Ham. And therefore as a stranger giue it welcome.
There are more things in Heauen and Earth, Horatio,
Then are dream't of in our Philosophy But come, [Sidenote: in your]
Here as before, neuer so helpe you mercy,
How strange or odde so ere I beare my selfe; [Sidenote: How | so mere]
(As I perchance heereafter shall thinke meet [Sidenote: As]
[Sidenote: 136, 156, 178] To put an Anticke disposition on:)[8]
[Sidenote: on]
That you at such time seeing me, neuer shall [Sidenote: times]
With Armes encombred thus, or thus, head shake;
[Sidenote: or this head]

[Footnote 1: He feels his honour touched.]

[Footnote 2: The Ghost's interference heightens Hamlet's agitation. If he does not talk, laugh, jest, it will overcome him. Also he must not show that he believes it his father's ghost: that must be kept to himself—for the present at least. He shows it therefore no respect—treats the whole thing humorously, so avoiding, or at least parrying question. It is all he can do to keep the mastery of himself, dodging horror with half-forced, half-hysterical laughter. Yet is he all the time intellectually on the alert. See how, instantly active, he makes use of the voice from beneath to enforce his requisition of silence. Very speedily too he grows quiet: a glimmer of light as to the course of action necessary to him has begun to break upon him: it breaks from his own wild and disjointed behaviour in the attempt to hide the conflict of his feelings—which suggests to him the idea of shrouding himself, as did David at the court of the Philistines, in the cloak of madness: thereby protected from the full force of what suspicion any absorption of manner or outburst of feeling must occasion, he may win time to lay his plans. Note how, in the midst of his horror, he is yet able to think, plan, resolve.]

[Footnote 3: 1st Q. 'The Gost under the stage.']

[Footnote 4: While Hamlet seems to take it so coolly, the others have fled in terror from the spot.
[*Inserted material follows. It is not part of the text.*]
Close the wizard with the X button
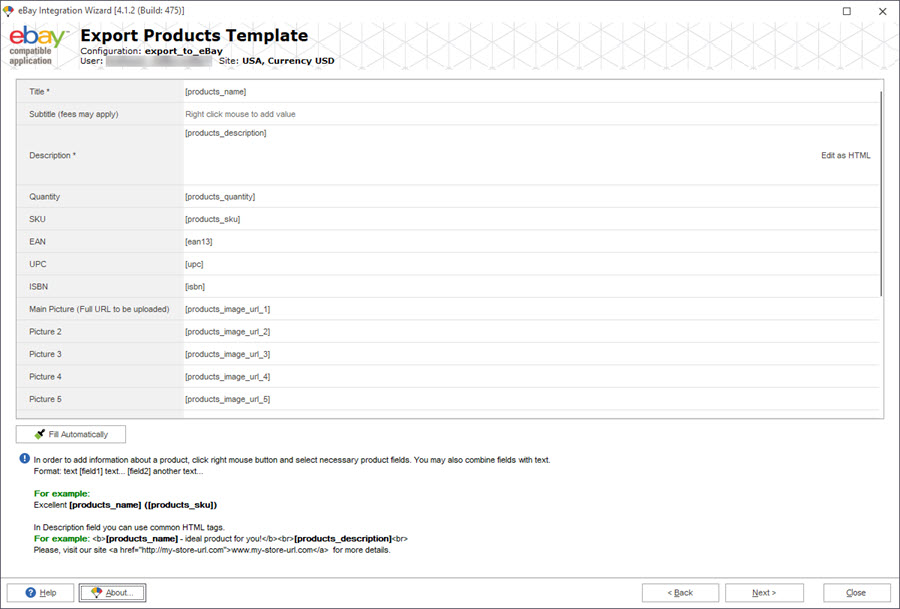This screenshot has height=609, width=900. 882,11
He goes to them. Their fear must be what, on the two occasions after, makes him shift to another place when the Ghost speaks.]

[Footnote 5: Now at once he consents.]

[Footnote 6: In the Quarto this and the next line are transposed.]
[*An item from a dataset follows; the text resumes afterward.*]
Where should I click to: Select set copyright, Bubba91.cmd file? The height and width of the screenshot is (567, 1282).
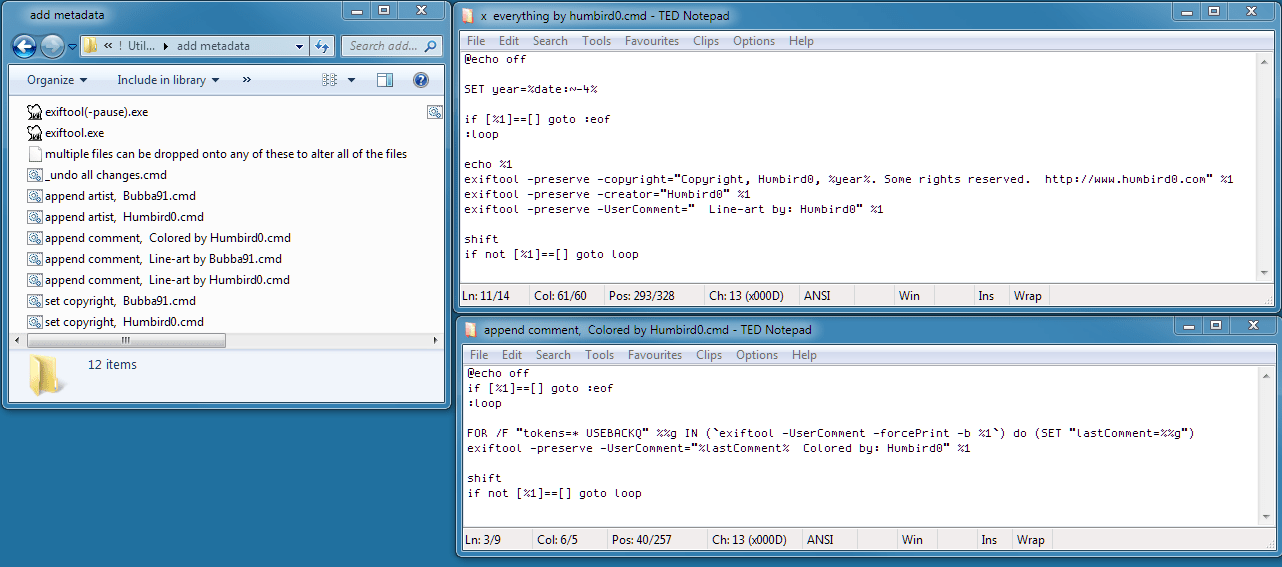(x=120, y=301)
[Footnote 7: What idea is involved as the cause of the Ghost's thus interfering?—That he too sees what difficulties must encompass the carrying out of his behest, and what absolute secrecy is thereto essential.]
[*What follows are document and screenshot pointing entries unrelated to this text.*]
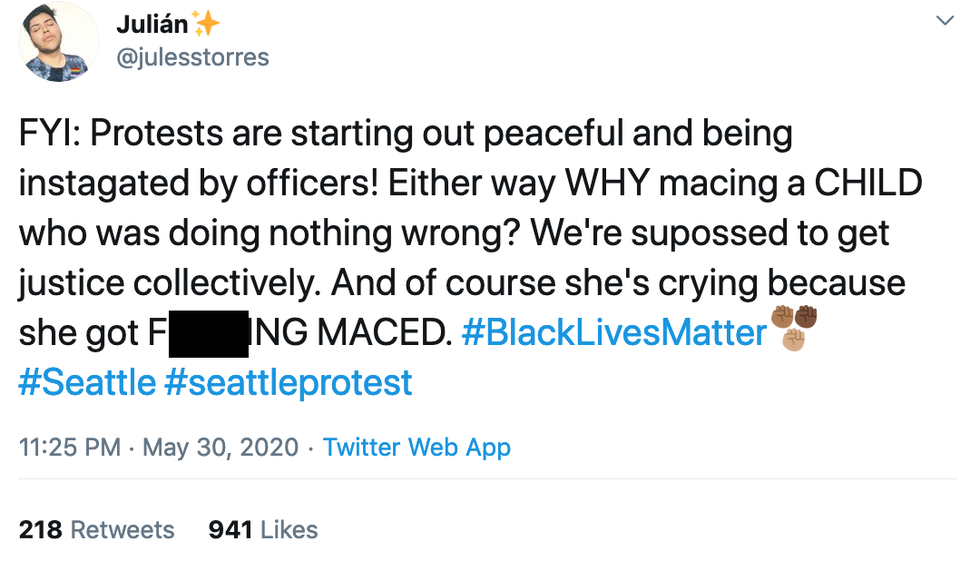View the 941 Likes list
This screenshot has height=563, width=980.
(x=263, y=529)
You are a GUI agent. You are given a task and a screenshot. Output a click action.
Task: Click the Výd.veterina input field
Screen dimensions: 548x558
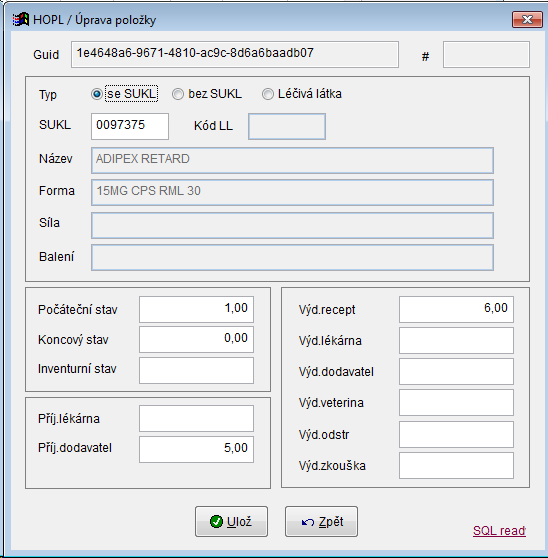click(456, 402)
[Footnote 8: This idea, hardly yet a resolve, he afterwards carries out so well, that he deceives not only king and queen and court, but the most of his critics ever since: to this day they believe him mad. Such must have studied in the play a phantom of their own misconception, and can never have seen the Hamlet of Shakspere. Thus prejudiced, they mistake also the effects of moral and spiritual perturbation and misery for further sign of intellectual disorder—even for proof of moral weakness, placing them in the same category with the symptoms of the insanity which he simulates, and by which they are deluded.]